While tenants cannot typically deduct rent payments, renters in Michigan have a few potential avenues by which they may be able to take a limited deduction or credit for rent paid to a landlord. Not all Michigan renters, however, are eligible: receiving a tax break for Michigan home rental payments requires either being below a certain income threshold with less than $50,000 in resources or maintaining a home office.
General Tax Deduction Rules
Typically, as a Michigan taxpayer you are not permitted to deduct an expenditure from your income taxes unless the expenditure has been defined specifically as tax deductible. For example, contributions to a qualified retirement account are in some cases tax deductible, as are contributions to charitable causes. Tax deductions are sought by taxpayers because they reduce taxable income: Less taxable income means a lower income tax bill.
No Federal Renter's Credit
There is no federal deduction or renter's credit for rental payments made by a Michigan housing tenant to a landlord. Meanwhile, homeowners are allowed to deduct mortgage interest costs, along with related expenses, as an itemized deduction on their federal tax returns, which can in some cases lower a homeowner's tax liability considerably. Homeowners are also permitted to deduct property taxes. This disparity in tax treatment exists even when the renter and homeowner live in similar properties in similar locations.

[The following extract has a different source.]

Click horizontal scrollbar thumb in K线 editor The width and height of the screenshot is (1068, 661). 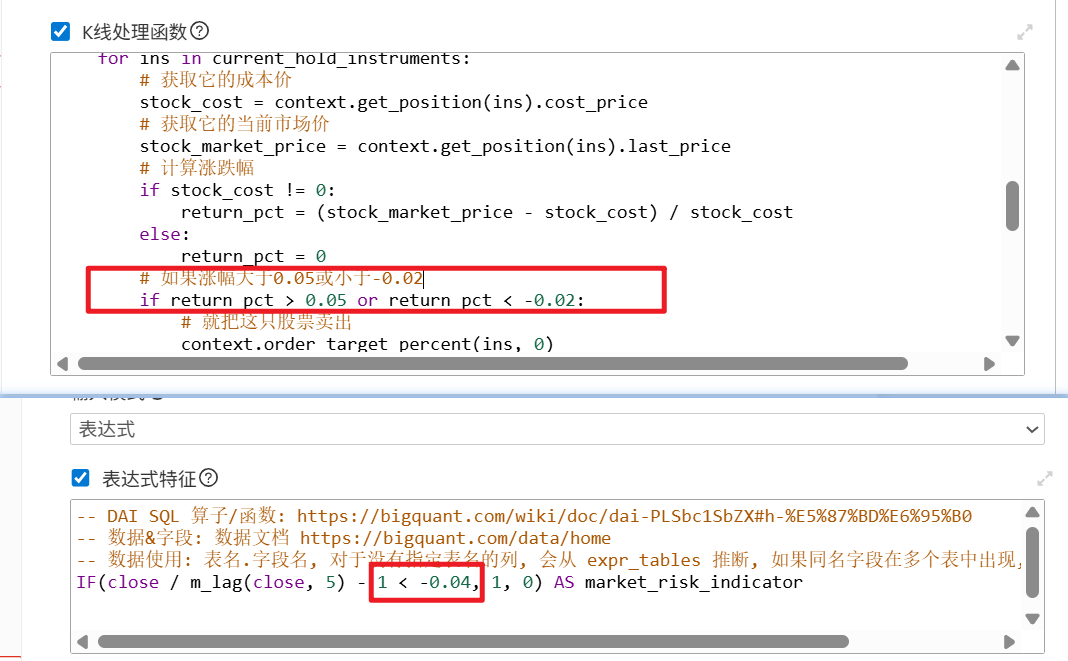click(492, 364)
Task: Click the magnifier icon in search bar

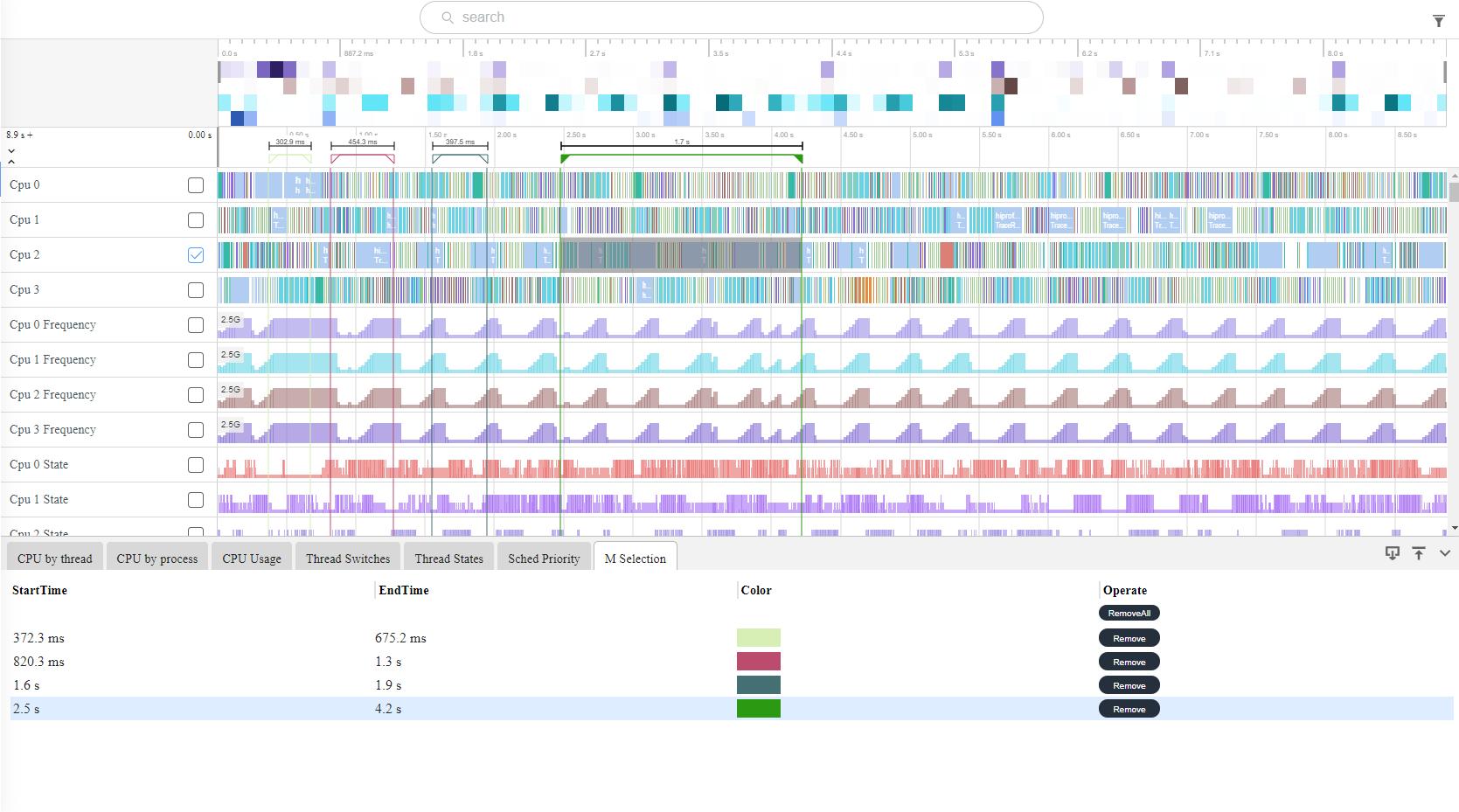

Michigan Homestead Property Tax Credit
While Michigan renters are not provided with any federal tax breaks for rental payments, they can sometimes take advantage of the Michigan Homestead Property Tax Credit. This credit is available both to homeowners and to renters, provided they live in a property for which property taxes are paid. The tax credit can be used only on Michigan state income taxes. Only those earning a household income of less than $135,000 are entitled to claim the credit.
Home Office Deduction
One method by which Michigan renters may be able to take a tax deduction for a rental property is to maintain a home office. The home office deduction is available to business owners who use a dedicated portion of their home for business purposes. The amount of rent that is deductible for a home office depends on the portion of a home used as an office. For example, if the home has 10 rooms and you use one for your office, you'll be able to deduct 10 percent of the monthly rent. Rules for the home office are strict and include a requirement that the home office be used exclusively for business purposes.